To maximize the value of your investment, follow these six steps during installation.
Step 1: Prepare the subgrade
The subgrade is the existing soil after the topsoil is removed. To prevent the driveway from cracking, the subgrade must be uniformly compacted and graded to slope away from structures by ¼” per linear foot to ensure adequate drainage. Before pouring, make sure that the subgrade is thawed and dry.
Step 2: Design slabs with proper control and isolation joints
Concrete slabs should have a minimum thickness of 4 inches. Directly after pouring the concrete, place control joints at a spacing of 2 to 2 1/2 times the thickness of the slab converted to feet. For a 4-inch slab, this means placing control joints every 10 feet. Do not exceed 15-foot spacing for control joints; place them with a minimum depth of 1/4 the slab thickness or 1 inch, whichever is larger. When a new pour touches an existing slab, structure, or object, add isolation joints running the full depth of the slab.
Step 3: Get the mix right
The strength of concrete is affected by the ratio of air and water to cementitious materials. The mix must have a maximum water/cementitious ratio of .45 air-entrained concrete, equating to a minimum of 4500 psi. However, the air content and strength of the mix will be affected by any re-tempering water added at the job site. When properly installed, the mix should meet the following requirements:
Step 4: Ensure proper placing and finishing
Pour concrete within 90 minutes of being placed in the truck; during hot weather, the placement time is shorter.

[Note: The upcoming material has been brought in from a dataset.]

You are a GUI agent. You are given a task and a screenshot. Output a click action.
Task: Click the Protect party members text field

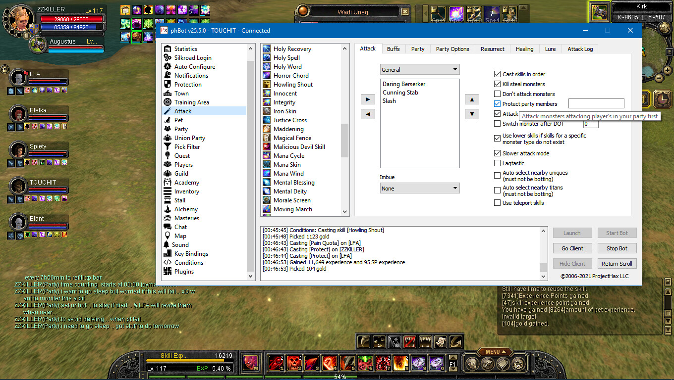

The safest and most durable finish is applying a broom texture before any bleed water appears on the surface. Other finish operations include screeding or strike-off.
Protect freshly poured concrete from the hot sun, high winds, and freezing temperatures.
Step 5: Maintain optimal conditions during curing
Curing begins immediately after placement and typically takes three to seven days, depending on weather conditions. Curing helps to ensure the newly placed concrete maintains adequate moisture and temperature conditions so it can develop the strength and durability it was designed to achieve. The most common curing method is applying a spray-on compound according to the manufacturer’s recommendation.
Step 6: Seal and protect from chemical damage
Keep vehicles off the freshly poured concrete for at least seven days, and seal it after it has completely air dried for a minimum of 30 days. Sealing applies a protective coating or penetrating water repellent material to prevent moisture and contaminants from seeping into the concrete. To extend the life of your concrete pavement, you can re-seal aged concrete every few years.
Never use deicers with fertilizer ingredients, such as ammonium sulfate, ammonium nitrate, calcium chloride, and magnesium chloride, as these chemicals will cause the concrete surface to deteriorate and crack.